Uno de los curas se inclinó sobre el hombro de uno de los escribanos.

—Una obra irlandesa —dijo.

—Parece irlandesa —coincidió Alewold, después me miró sospechosamente—. ¿Se la devolvéis a la Iglesia?

—¿Devolvérsela? —pregunté inocentemente.

—La bandeja ha sido claramente robada —dijo Alewold—, y hacéis bien, Uhtred, en devolverla.

—Encargué la bandeja para vos —respondí.

Le dio la vuelta a la bandeja, con algo de esfuerzo pues era pesada, y en cuanto la hubo girado, señaló las marcas en la plata.

—Es vieja —comentó.

—La encargó en Irlanda —le dije grandilocuentemente—, sin duda los hombres que la trajeron del otro lado del mar la trataron con brusquedad.

Sabía que estaba mintiendo. No me importaba.

—Hay plateros en Wessex que podrían haberos hecho una custodia —espetó uno de los curas.

—Pensé que la luciríais —contesté, y me incliné hacia delante y le arrebaté la bandeja al obispo de las manos—, pero si preferís filigrana sajona —proseguí—, podría…

—¡Devolvedla! —dijo Alewold, y cuando no hice ningún movimiento para obedecer, su voz se tornó suplicante—. Es un objeto muy hermoso. —Ya la veía en su iglesia, o en su casa, y la quería.

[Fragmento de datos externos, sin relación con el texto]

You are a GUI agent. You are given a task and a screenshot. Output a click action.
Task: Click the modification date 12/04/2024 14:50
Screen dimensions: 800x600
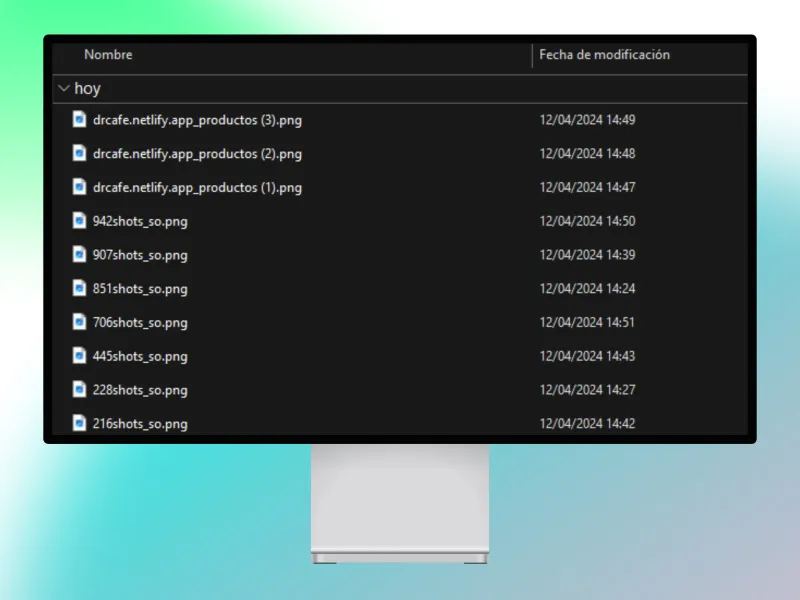pyautogui.click(x=587, y=221)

Se hizo el silencio mientras la observaba. Si hubiese sabido de su existencia, si se lo hubiese contado a Mildrith, habría tenido una respuesta preparada, pero tal como había conducido la situación, conseguí que le superara el deseo por la pesada plata. Una doncella trajo una jarra y él la despidió. Era, caí en la cuenta, pelirroja—. ¿Habéis encargado la bandeja? —dijo Alewold con tono escéptico.